Many of the student nurses have already heard this, but for those who were not online when I got home, I will explain.
Many ADNs have taken a few of my posts as condescending. I didnt outward say exactly what I thought, but their conclusions may have been right.
I did think that a BSN nurse was better than an ADN nurse. But I didnt have all the facts. Logically, I could not understand why anyone who dispute this "fact". Unfortunately, for my pride anyways", it is not always a fact.
In theory, my thoughts were "if I have been doing assessments for 4 years, and you ADNs have been doing it for 2, have on earth can you say that I would not be better at it than you?" But, I had the wrong "facts".
After going home this weekend to play golf, i talked to a few of my friends from highschool that have gone into nursing at different universities. They were a year behind me in school, and they are juniors in their BSN programs now. They were talking about "just starting assessments". I asked "havent you been doing that for a while now?" I was shocked to learn that they hadnt done ANYTHING related to nursing in the past 2 years. They were just starting.
You see, in my nursing program, we start doing assessments as Freshmen, during our first semester. So I assumed that all nursing programs did that if they offered BSNs. I learned that this is NOT the case. From what I gathered, my program is an exception, not a rule. Many dont even accept students into the nursing major until 60 credit hours have been completed, and they have junior status. If this is the case, then BSN nurses who have attended those programs have no more "nursing" education than those who have an ADN, and have gone for 2 years also.
I cried when I found out. I learned that I was SOOO wrong! I thought that since my physical assessments, and clinical skills started when I was a freshman, that all other programs were the same way. I will have had 4 years of assessment technique when I graduate with my BSN, but not all BSNs have that. Many started out when clinicals started in the JR year, not before. SO they really do only have 2 years of "nursing", and 2 years of gen eds. Same experience level, same length of nursing education...
Not all programs are like mine, and not all programs are just for the JR/SR years... but learning this has really changed my opinion on a lot of issues.
I honestly dont "think" I meant to be condescending in my posts, but in all likelyhood, I probably was. I am a student, 21 years old, and I often jump to a side before I have all the facts. I am still young, and still learning... but I can promise you all this. From now on I will look much more closely at the "quality" of the education, not the quantity".

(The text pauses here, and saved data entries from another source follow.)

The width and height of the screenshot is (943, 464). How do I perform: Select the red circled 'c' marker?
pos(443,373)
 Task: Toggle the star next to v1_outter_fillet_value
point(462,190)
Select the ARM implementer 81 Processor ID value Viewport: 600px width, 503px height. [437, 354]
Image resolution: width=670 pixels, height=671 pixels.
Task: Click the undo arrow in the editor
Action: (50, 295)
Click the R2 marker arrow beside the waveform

I am still very proud of my BSN education, which really is nursing for the full 4 years here, but I guess I am "more" proud of my nursing program than I actually am of my degree. I'll still wear it on my name badge, and I will still sign it once I pass my NLCEX, but i will think about it differently now. It doesnt quiet hold the same "status" symbol for me that if did before this weekend. All programs are not created equally, and all nurses are not created equally, but the degree that you hold says very little about who you are, and what you do. I always felt that I would be a Bachelor of Science in Nursing degree holder first, a nurse second... I feel like I will be a Registered nurse, who happens to have a Bachelors Degree. Quite a turn around for my stubborn brain. Yeah, im still damned proud, but not of my degree as much as what I have learned, and what kind of a nurse I hope to be, and what I can do for other nurses and my patients.

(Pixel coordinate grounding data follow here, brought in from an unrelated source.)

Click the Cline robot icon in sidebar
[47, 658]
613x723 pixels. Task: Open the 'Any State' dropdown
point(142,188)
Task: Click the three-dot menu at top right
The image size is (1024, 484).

So... here is the apology part of my post. Tricia, Anne, LeAnn, and any other ADN nurses that I have offended, or have been condescending to, rather purposefully, or subconsciencely, I am truely sorry. But I can promise you this... My way of thinking has changed. Qualtily is better than quantity, experience always outranks education, and this chick KNOWS that she has a lot to learn. And I thank you for helping me learn this valuable lesson. I am sure I will be a better nurse because of what I have learned from all of you.